● TASK DETAILS:
Reproduce all entries precisely, down to the last character.

--- TASK INPUT Enclosed Below ---

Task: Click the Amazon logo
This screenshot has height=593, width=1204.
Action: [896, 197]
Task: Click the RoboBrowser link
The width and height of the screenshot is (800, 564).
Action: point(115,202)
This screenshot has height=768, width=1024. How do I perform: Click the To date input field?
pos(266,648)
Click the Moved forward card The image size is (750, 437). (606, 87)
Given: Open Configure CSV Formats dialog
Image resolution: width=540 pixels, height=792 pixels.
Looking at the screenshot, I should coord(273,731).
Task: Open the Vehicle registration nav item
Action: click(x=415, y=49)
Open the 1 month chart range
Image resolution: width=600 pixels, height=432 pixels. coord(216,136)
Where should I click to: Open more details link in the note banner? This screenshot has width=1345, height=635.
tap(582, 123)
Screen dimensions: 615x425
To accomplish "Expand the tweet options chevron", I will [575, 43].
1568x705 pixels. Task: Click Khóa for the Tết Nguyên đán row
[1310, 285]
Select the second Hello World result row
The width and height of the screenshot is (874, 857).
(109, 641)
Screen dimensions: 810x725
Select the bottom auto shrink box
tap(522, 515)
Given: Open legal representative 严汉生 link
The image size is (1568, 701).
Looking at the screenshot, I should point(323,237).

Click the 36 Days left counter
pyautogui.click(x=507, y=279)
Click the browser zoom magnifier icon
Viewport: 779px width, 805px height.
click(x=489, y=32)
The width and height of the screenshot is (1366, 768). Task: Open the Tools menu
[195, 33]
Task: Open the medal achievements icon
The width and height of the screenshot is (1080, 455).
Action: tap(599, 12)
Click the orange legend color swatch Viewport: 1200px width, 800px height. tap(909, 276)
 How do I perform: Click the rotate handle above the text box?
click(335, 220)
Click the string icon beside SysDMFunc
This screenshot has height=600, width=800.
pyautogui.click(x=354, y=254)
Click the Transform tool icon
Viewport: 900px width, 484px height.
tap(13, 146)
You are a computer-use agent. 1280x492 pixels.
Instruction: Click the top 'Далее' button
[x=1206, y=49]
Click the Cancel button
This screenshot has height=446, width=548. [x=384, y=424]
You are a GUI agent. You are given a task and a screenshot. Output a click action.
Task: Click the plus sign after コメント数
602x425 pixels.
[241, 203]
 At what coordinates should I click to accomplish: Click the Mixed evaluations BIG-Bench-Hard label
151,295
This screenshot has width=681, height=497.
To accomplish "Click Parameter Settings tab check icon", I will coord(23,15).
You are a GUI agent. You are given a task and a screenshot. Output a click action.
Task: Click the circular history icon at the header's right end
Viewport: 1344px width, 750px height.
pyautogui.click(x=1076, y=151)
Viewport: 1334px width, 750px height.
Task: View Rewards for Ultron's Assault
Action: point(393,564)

--- End of Enclosed TASK INPUT ---

● RESULT BELOW:
Task: Click the Amazon logo
This screenshot has height=593, width=1204.
Action: [896, 197]
Task: Click the RoboBrowser link
The width and height of the screenshot is (800, 564).
Action: point(115,202)
This screenshot has height=768, width=1024. How do I perform: Click the To date input field?
pos(266,648)
Click the Moved forward card The image size is (750, 437). (606, 87)
Given: Open Configure CSV Formats dialog
Image resolution: width=540 pixels, height=792 pixels.
Looking at the screenshot, I should coord(273,731).
Task: Open the Vehicle registration nav item
Action: click(x=415, y=49)
Open the 1 month chart range
Image resolution: width=600 pixels, height=432 pixels. coord(216,136)
Where should I click to: Open more details link in the note banner? This screenshot has width=1345, height=635.
tap(582, 123)
Screen dimensions: 615x425
To accomplish "Expand the tweet options chevron", I will [575, 43].
1568x705 pixels. Task: Click Khóa for the Tết Nguyên đán row
[1310, 285]
Select the second Hello World result row
The width and height of the screenshot is (874, 857).
(109, 641)
Screen dimensions: 810x725
Select the bottom auto shrink box
tap(522, 515)
Given: Open legal representative 严汉生 link
The image size is (1568, 701).
Looking at the screenshot, I should point(323,237).

Click the 36 Days left counter
pyautogui.click(x=507, y=279)
Click the browser zoom magnifier icon
Viewport: 779px width, 805px height.
click(x=489, y=32)
The width and height of the screenshot is (1366, 768). Task: Open the Tools menu
[195, 33]
Task: Open the medal achievements icon
The width and height of the screenshot is (1080, 455).
Action: tap(599, 12)
Click the orange legend color swatch Viewport: 1200px width, 800px height. tap(909, 276)
 How do I perform: Click the rotate handle above the text box?
click(335, 220)
Click the string icon beside SysDMFunc
This screenshot has height=600, width=800.
pyautogui.click(x=354, y=254)
Click the Transform tool icon
Viewport: 900px width, 484px height.
tap(13, 146)
You are a computer-use agent. 1280x492 pixels.
Instruction: Click the top 'Далее' button
[x=1206, y=49]
Click the Cancel button
This screenshot has height=446, width=548. [x=384, y=424]
You are a GUI agent. You are given a task and a screenshot. Output a click action.
Task: Click the plus sign after コメント数
602x425 pixels.
[241, 203]
 At what coordinates should I click to accomplish: Click the Mixed evaluations BIG-Bench-Hard label
151,295
This screenshot has width=681, height=497.
To accomplish "Click Parameter Settings tab check icon", I will coord(23,15).
You are a GUI agent. You are given a task and a screenshot. Output a click action.
Task: Click the circular history icon at the header's right end
Viewport: 1344px width, 750px height.
pyautogui.click(x=1076, y=151)
Viewport: 1334px width, 750px height.
Task: View Rewards for Ultron's Assault
Action: point(393,564)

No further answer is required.